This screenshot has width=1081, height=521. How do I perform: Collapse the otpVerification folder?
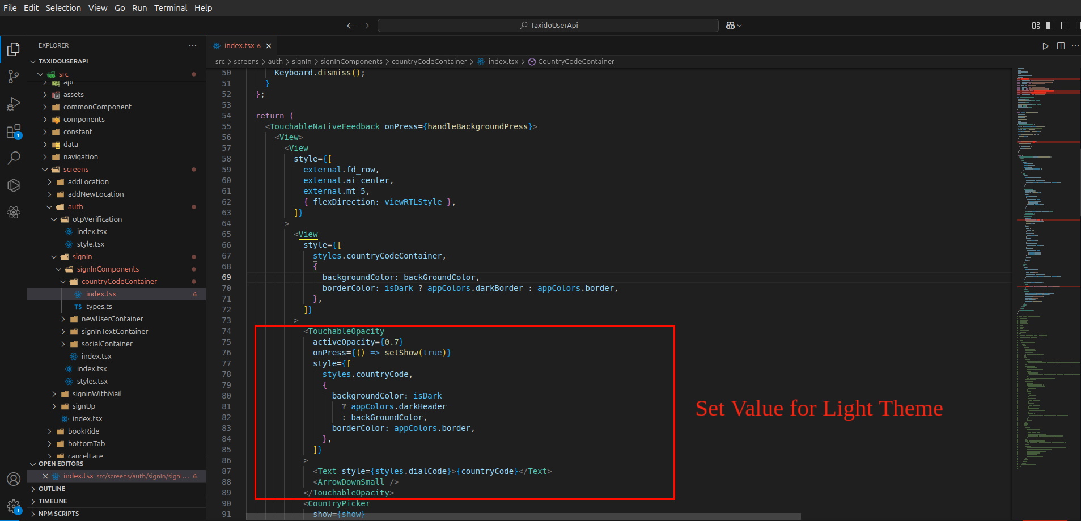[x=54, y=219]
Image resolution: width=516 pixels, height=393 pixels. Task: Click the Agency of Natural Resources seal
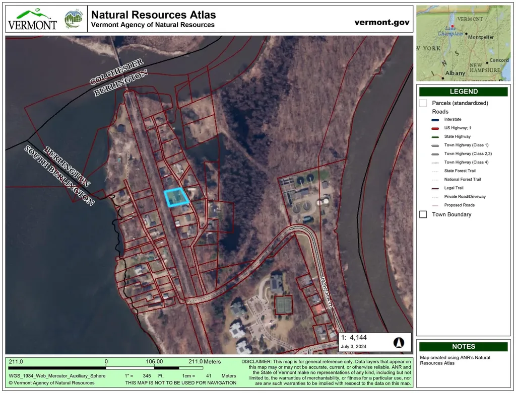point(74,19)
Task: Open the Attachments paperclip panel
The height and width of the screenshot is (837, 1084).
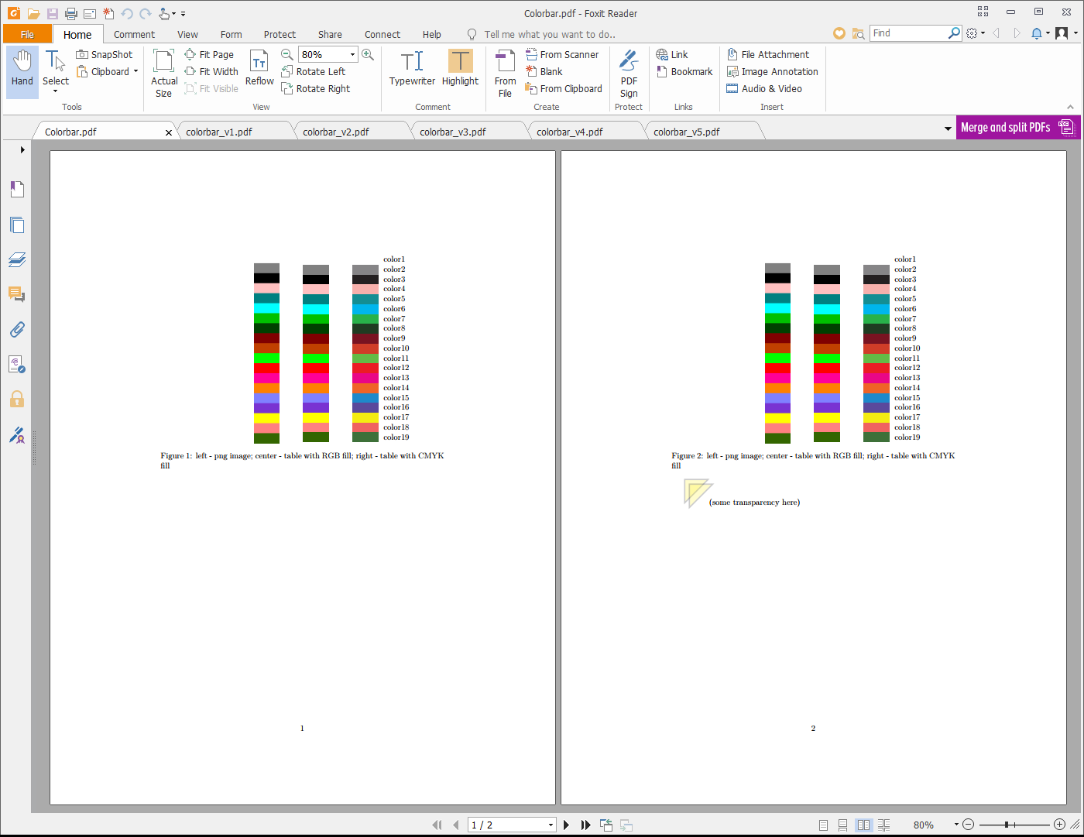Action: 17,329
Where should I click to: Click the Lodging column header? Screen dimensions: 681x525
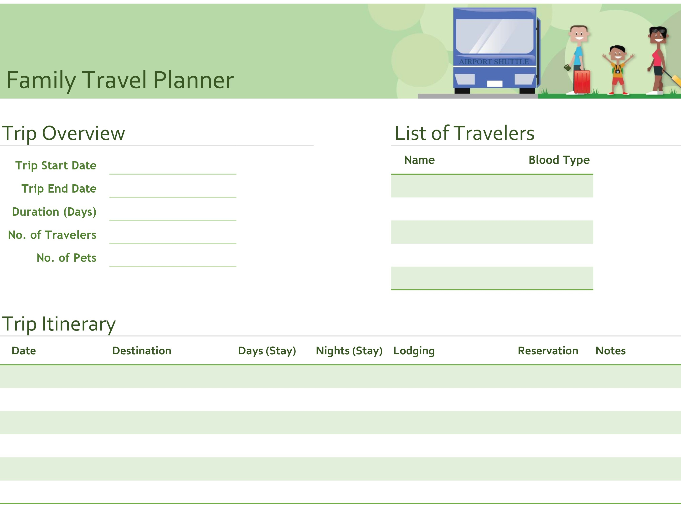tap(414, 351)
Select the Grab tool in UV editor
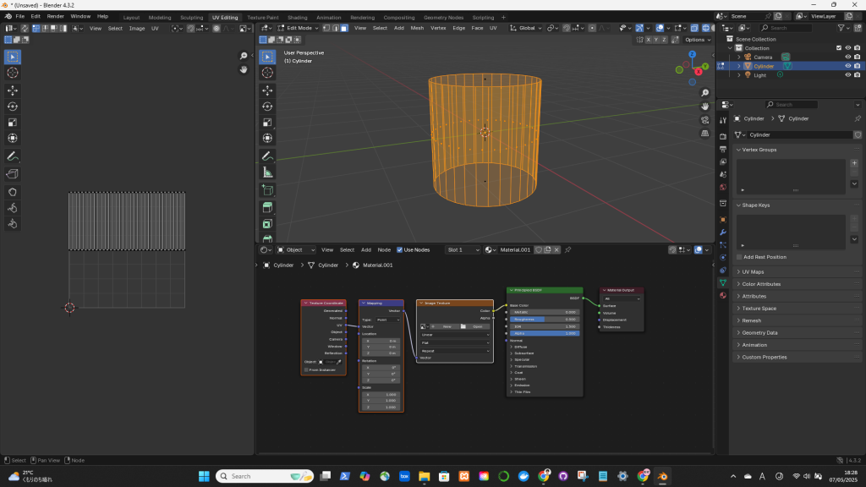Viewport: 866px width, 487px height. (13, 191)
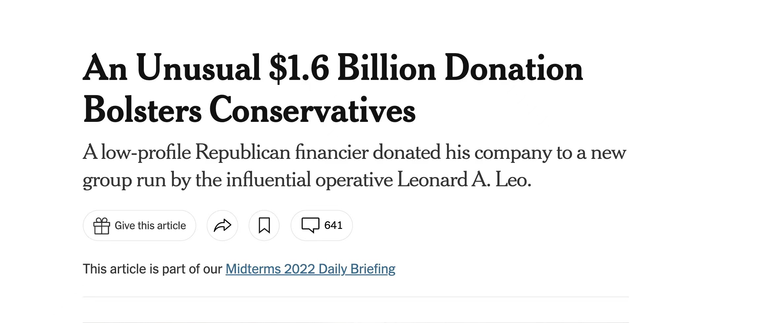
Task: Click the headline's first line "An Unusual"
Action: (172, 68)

▶ _Exercise aim_
Please give every line above again word for word, apart from the pictures.

▶ _Solved exercise_
This screenshot has width=1081, height=521. How do I perform: Collapse the otpVerification folder?
[x=54, y=219]
Image resolution: width=516 pixels, height=393 pixels. Task: Click the Agency of Natural Resources seal
point(74,19)
Task: Open the Attachments paperclip panel
The height and width of the screenshot is (837, 1084).
Action: 17,329
Where should I click to: Click the Lodging column header? Screen dimensions: 681x525
tap(414, 351)
Select the Grab tool in UV editor
Viewport: 866px width, 487px height. (13, 191)
Task: Click the headline's first line "An Unusual"
Action: (172, 68)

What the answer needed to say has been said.